Second, the wage effects associated with such policies will still be persistent, even after controlling for a wide range of confounding covariates, including demographic variable, human capital, and job characteristics. Using the longitudinal data to control for such confounding covariates, this dissertation finds that different accumulations of human capital, in part, account for wage differentials between women who have such policy provisions and women who do not. But, the significant wage premiums created by flexible work hours and company-provided child care are still substantial, even after controlling for demographic, human capital, and job characteristics. Moreover, the association between the provision of such policies and women's wages vary by industry and occupation.

Third, there might be causal relationship between the provisions of such policies and higher wages of working women and both might be due to time-invariant, unobserved heterogeneity. Using fixed effects models, this dissertation finds very little evidence to support this.
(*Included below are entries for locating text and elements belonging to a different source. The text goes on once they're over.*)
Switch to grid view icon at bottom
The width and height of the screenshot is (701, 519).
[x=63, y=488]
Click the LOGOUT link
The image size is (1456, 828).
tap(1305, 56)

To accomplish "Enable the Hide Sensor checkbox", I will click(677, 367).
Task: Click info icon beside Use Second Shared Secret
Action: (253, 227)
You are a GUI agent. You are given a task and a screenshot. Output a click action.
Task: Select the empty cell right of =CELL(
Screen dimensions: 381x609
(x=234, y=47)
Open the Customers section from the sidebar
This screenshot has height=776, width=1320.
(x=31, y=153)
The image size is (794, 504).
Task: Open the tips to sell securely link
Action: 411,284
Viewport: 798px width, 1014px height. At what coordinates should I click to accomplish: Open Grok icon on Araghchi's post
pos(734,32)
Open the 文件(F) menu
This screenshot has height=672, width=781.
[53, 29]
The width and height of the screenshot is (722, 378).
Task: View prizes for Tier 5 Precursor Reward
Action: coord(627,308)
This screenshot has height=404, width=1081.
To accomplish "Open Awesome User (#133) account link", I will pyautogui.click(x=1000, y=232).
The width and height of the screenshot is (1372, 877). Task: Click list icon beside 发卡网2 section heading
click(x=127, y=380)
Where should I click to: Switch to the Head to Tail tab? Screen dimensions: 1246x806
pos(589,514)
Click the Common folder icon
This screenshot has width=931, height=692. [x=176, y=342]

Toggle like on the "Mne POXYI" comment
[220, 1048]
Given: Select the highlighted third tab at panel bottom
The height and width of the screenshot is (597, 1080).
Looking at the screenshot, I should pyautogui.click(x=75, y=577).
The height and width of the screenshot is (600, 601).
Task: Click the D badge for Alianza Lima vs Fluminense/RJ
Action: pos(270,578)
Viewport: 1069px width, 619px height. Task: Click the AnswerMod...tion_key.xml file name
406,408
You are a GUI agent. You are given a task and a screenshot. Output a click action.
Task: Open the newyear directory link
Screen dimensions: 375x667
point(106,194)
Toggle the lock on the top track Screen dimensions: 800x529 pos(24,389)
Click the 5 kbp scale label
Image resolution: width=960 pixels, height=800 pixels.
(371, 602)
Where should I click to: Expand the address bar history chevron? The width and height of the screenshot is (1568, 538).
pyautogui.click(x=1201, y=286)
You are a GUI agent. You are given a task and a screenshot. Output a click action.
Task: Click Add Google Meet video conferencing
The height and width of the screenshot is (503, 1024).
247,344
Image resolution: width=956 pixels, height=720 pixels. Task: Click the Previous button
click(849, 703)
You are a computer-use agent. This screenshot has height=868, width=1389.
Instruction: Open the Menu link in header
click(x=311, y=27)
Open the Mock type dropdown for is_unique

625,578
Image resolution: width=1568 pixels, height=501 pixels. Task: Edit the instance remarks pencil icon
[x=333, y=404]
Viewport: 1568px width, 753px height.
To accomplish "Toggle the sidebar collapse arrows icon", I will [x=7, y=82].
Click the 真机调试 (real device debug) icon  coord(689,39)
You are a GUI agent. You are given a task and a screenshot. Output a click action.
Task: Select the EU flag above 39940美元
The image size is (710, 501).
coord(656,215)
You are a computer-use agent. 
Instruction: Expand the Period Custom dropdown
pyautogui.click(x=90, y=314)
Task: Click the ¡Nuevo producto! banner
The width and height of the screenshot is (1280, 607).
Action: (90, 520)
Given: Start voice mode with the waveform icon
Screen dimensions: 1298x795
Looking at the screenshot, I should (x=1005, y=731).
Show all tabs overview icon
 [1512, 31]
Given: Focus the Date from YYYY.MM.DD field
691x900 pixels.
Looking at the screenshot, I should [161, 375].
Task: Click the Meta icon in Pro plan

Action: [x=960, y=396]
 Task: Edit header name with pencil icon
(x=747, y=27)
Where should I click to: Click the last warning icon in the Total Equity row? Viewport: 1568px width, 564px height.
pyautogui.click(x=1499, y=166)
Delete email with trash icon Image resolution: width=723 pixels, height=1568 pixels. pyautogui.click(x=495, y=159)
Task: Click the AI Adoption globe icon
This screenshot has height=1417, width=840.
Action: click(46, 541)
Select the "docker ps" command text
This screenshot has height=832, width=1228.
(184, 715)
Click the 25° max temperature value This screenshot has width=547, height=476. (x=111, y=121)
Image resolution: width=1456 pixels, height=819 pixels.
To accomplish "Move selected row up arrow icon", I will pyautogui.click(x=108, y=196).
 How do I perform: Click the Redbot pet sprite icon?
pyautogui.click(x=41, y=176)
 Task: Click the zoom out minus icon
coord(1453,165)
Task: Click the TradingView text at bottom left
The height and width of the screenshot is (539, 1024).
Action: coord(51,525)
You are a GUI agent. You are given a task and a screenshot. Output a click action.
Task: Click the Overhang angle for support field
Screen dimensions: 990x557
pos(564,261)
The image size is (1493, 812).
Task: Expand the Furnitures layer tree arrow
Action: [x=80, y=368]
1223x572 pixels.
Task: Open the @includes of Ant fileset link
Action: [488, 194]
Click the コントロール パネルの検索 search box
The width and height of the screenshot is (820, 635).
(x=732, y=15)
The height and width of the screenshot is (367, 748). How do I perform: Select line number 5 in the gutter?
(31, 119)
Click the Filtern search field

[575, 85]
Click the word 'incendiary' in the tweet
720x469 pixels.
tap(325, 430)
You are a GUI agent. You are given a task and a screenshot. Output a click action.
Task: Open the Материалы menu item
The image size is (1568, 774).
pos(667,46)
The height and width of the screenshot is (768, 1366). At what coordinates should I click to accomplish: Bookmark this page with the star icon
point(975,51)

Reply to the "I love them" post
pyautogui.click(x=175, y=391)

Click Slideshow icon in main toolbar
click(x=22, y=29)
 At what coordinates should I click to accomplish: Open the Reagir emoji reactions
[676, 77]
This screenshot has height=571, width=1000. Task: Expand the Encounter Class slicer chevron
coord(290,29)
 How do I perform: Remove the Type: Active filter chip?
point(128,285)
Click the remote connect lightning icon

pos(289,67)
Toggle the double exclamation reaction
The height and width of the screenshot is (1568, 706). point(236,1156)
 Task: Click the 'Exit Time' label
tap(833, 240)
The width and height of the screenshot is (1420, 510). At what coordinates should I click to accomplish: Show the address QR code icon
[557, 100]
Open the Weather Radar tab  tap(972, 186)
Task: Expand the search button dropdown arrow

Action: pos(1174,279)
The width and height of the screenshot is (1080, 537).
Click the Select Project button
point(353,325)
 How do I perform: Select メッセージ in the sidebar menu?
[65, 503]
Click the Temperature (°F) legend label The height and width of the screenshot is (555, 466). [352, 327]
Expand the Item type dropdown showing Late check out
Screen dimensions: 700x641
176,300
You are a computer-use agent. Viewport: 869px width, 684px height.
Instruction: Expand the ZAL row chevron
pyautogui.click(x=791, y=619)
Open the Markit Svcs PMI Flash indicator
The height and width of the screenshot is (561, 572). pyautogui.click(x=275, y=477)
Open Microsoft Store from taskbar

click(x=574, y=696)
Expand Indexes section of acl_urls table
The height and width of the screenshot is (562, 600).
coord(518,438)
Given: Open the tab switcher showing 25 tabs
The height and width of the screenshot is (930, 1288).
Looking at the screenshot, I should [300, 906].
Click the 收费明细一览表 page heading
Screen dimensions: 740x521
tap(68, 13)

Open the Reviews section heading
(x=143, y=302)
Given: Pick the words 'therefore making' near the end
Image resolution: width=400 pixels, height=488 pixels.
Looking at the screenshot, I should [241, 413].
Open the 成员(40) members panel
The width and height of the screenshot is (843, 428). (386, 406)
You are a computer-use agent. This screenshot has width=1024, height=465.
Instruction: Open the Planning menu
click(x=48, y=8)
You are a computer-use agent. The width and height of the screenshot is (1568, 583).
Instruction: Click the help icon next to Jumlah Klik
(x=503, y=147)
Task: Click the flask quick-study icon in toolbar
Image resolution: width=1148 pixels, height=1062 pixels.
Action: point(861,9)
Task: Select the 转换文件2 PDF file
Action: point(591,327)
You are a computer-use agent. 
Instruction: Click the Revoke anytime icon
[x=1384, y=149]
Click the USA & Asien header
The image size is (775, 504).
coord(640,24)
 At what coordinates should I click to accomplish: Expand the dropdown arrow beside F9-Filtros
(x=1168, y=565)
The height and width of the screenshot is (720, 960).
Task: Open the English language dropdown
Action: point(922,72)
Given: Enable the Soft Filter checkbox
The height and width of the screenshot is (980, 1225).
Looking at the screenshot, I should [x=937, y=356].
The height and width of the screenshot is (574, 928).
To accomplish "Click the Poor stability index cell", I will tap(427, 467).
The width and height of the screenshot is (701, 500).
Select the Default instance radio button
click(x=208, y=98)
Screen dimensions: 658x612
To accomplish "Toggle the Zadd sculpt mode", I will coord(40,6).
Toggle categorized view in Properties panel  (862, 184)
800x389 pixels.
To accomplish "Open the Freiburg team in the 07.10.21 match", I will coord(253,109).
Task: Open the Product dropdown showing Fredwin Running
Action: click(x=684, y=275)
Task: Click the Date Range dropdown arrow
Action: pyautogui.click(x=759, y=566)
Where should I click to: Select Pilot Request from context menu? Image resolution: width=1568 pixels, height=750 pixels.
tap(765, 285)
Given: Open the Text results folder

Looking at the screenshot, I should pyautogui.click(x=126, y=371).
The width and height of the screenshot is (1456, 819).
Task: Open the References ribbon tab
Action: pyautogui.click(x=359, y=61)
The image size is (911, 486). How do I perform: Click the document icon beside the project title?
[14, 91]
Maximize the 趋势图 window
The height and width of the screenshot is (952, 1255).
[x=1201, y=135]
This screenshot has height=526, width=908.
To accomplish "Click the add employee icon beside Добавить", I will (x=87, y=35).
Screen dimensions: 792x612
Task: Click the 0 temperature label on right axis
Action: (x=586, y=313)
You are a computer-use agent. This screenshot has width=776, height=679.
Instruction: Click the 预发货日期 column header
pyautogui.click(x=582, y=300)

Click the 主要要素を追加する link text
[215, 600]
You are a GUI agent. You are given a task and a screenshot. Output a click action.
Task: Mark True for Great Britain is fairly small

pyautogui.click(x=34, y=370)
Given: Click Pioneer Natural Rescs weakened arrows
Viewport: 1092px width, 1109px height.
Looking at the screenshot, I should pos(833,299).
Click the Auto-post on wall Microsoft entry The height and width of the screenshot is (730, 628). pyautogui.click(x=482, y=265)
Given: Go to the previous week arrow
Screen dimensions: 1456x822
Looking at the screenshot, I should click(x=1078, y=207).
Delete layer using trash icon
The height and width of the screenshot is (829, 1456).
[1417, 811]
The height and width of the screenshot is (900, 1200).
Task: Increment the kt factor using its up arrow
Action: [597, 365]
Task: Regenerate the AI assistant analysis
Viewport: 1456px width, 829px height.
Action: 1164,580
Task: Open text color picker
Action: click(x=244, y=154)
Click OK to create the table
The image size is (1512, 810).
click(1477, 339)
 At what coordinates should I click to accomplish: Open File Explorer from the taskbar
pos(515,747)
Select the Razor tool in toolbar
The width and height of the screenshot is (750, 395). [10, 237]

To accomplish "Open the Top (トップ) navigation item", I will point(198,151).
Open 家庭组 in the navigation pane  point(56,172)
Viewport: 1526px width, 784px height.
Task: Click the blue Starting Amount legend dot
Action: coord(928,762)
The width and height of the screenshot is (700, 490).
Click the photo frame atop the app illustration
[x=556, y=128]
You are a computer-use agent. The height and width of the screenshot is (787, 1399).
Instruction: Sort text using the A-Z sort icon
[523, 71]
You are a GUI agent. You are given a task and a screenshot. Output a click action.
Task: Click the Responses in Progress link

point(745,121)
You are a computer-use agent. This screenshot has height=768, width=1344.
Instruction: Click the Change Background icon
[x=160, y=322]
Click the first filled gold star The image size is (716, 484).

To test the differential effects of flexible work hours and company-provided child care on wages of women, this study uses propensity score matching and finds wage premiums for both working mothers and nonmothers (flexible work hours) and for only working mothers (company-provided child care). Moreover, combining the matching and regression adjustment on the matched sample, this study finds significantly and substantially lower wages for working mothers than their nonmother counterparts, as a result of motherhood status, when both groups have the availability of such policies as well as when both groups do not have such policies.

The primary policy implication of this study is that developing and expanding flexible work hours and child care provisions should create a better balance between parental employment and family responsibilities and, as a consequence, a secure source of income undiluted by a wage penalty for motherhood. Other policy implications are that enriching family benefit packages, such as more generous child-related leave and tax and benefit policies, would help address the balance between work and family needs, serving to increase the wages not only for working women but for women in general. Finding new venues that reconcile the roles of government with work organizations is proposed to create greater balance between work and family life for working women.

Bibliography Citation
Lee, Yeon-Shim. Effects of Flexible Work Hours and Company-Provided Child Care on Wages of Mothers and Other Women. Ph.D. Dissertation, Columbia University, 2005.